The Capital Reduction does not take effect until the Court’s order is filed with and registered by Companies House. The Board intends to file the required documentation with Companies House on the business day following the final Court hearing and, subject to compliance with all procedural requirements, Companies House will usually register the documents on the same day. On the present timetable, which is subject to change and dependent on the Court’s timetable, this would mean that the Capital Reduction would take effect on 10 June 2020.

Notice of General Meeting

The Capital Reduction and Distribution in Specie are conditional upon, inter alia, the Shareholders approving the Resolution at the General Meeting.

In light of the current UK Government’s public health advice in response to the COVID-19 outbreak, including to limit travel and public gatherings, and the likelihood that this advice may remain in place at the time of the General Meeting, the Company is holding the General Meeting electronically.

The Circular contains a notice convening the General Meeting to be held electronically at 12.00 p.m. on 15 May 2020 at which the Resolution will be proposed. The Company will provide a facility for Shareholders to join the General Meeting either online or by telephone and there will be an opportunity for Shareholders to ask questions relating to the matters to be dealt with at the General Meeting. In order to facilitate the process, and so that questions can be fully answered at the end of the meeting, the Board would request questions to be submitted in advance, before 5.00 p.m. (BST) on 13 May 2020.

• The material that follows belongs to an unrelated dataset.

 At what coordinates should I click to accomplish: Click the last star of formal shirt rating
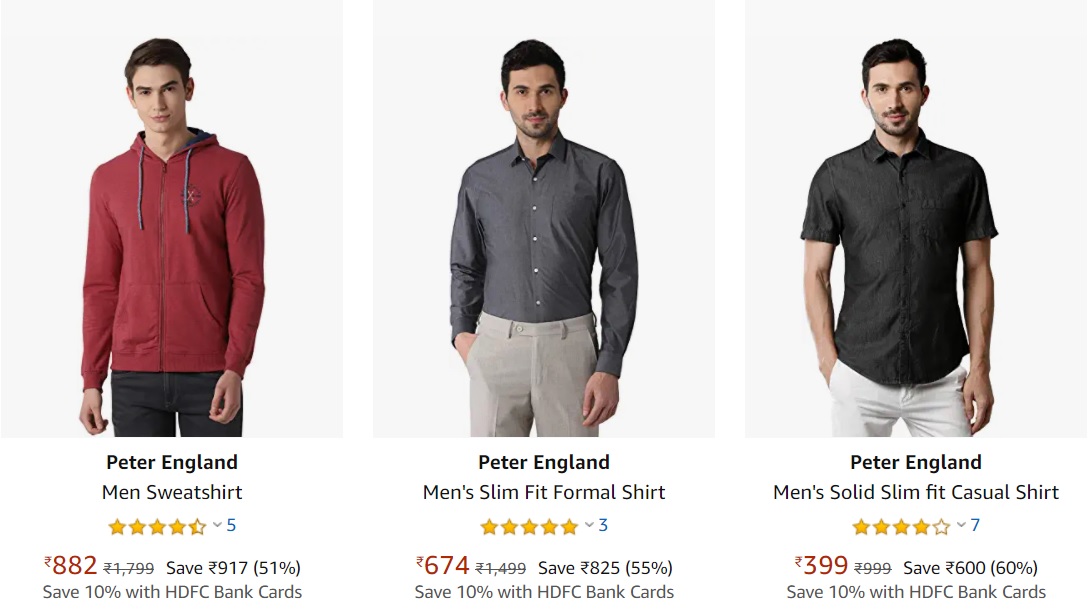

To register for dial-in details and to submit any questions please contact Walbrook PR via email at renalytix@walbrookpr.com or call +44 (0)20 7933 8780.

Shareholders should note that, unless the Capital Reduction is approved at the General Meeting, the spin-out of FractalDx cannot take place.

Recommendation

The Directors consider that the Capital Reduction and Distribution in Specie will promote the success of the Company for the benefit of the Shareholders as a whole. Accordingly, the Directors unanimously recommend that Shareholders vote in favour of the Resolution, as the Directors intend to do in respect of their own beneficial holdings of 16,645,157 Ordinary Shares, representing approximately 28.01 per cent. of the Company’s entire issued share capital as at the date of this document.